Marmara University, Istanbul, Turkey.
The assessment of substrate specificity in proteases is crucial in drug development studies, where
interpreting the adaptability of residue positions can be useful in understanding how inhibitors
might best fit within the substrate binding sites. In this work, the substrate variability and
substrate specificity of the Hepatitis C virus (HCV) NS3/4A serine protease and the Adenovirus
2 (AdV2) cysteine protease was investigated by the computational biased sequence search
threading (BSST) methodology. Using available crystal structures, the template structures for the
substrate-bound proteases were created in silico by performing various peptide building and
docking procedures followed by energy minimization and molecular dynamics simulations.

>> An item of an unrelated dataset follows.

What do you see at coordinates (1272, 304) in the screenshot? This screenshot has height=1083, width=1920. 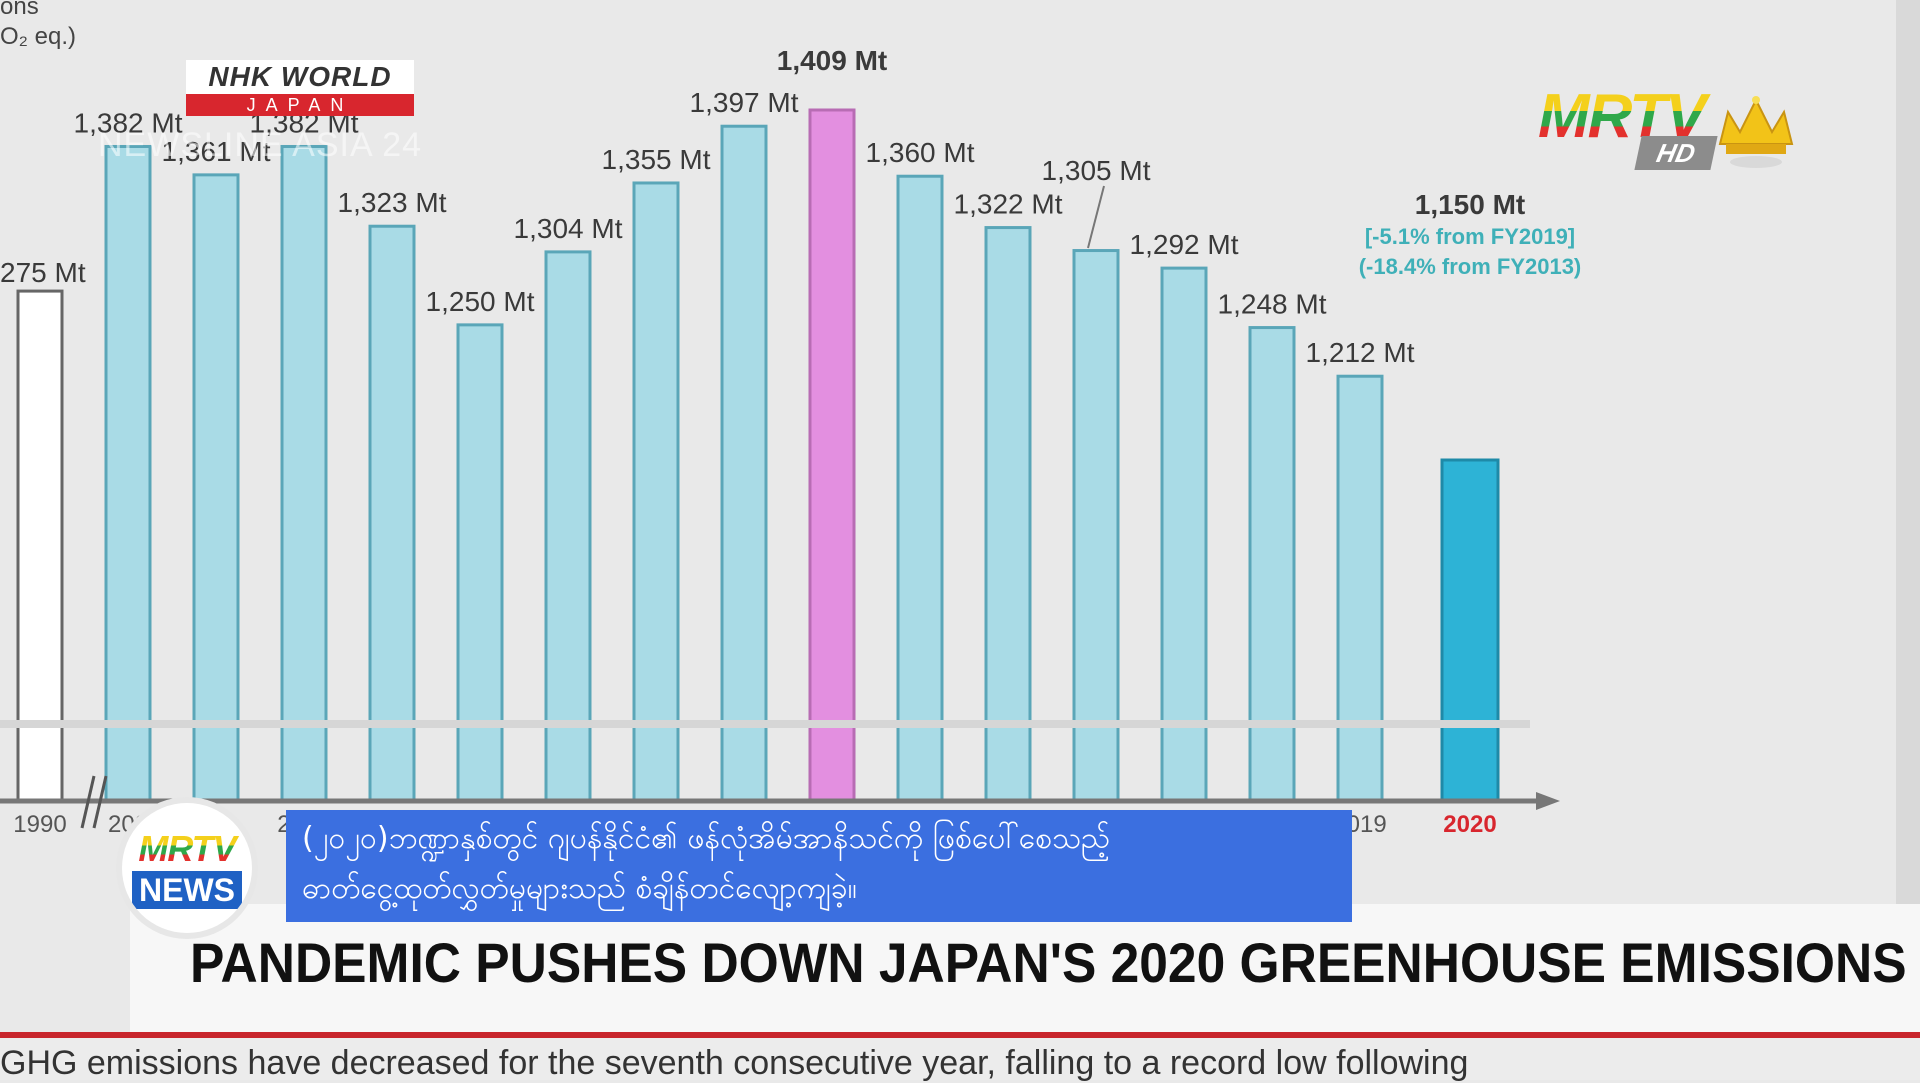 I see `value-label-2018: 1,248 Mt` at bounding box center [1272, 304]. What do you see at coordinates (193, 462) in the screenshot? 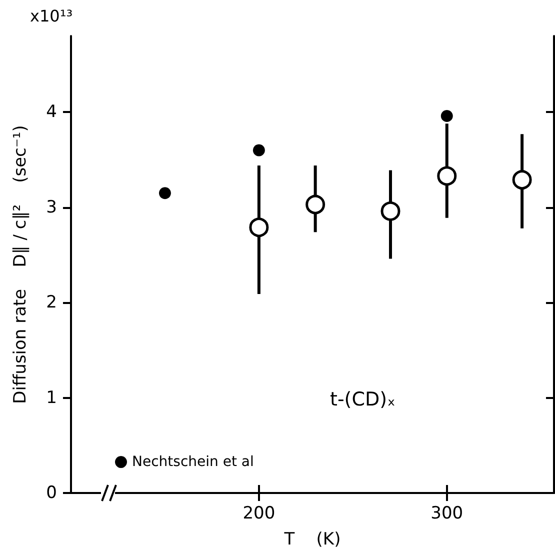
I see `legend-label: Nechtschein et al` at bounding box center [193, 462].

BSST was performed starting with known binding, nonbinding and random peptide sequences
that were threaded onto the template complex structures, and low energy sequences were
searched using low-resolution knowledge-based potentials. Then, target sequences of yet
unidentified potential substrates were predicted by statistical probability approaches applied on
the low energy sequences. The results show that the majority of the predicted substrate positions
correspond to the natural substrate sequences with conserved amino acid preferences. For
NS3/4A serine protease cleavage, significant selection for Pro at P2 and Cys at P1 positions is
observed, where these positions are correlated with increased cleavage efficiency hence are
probably less tolerant to change. For AdV2 cysteine protease, BSST produces similar significant
results for both type 1 (XGX-G) and type 2 (XGG-X) consensus cleavage sites, where P2 and
P1’ positions have Gly with highest percentage in type 1 (XGX-G) while P2 and P1 positions
have Gly in type 2 (XGG-X). Overall, supported by the successful outcomes with the case
studies of HCV NS3/4A serine protease and AdV2 cysteine protease here, BSST seems to be a
powerful methodology for prediction of substrate specificity in protease systems.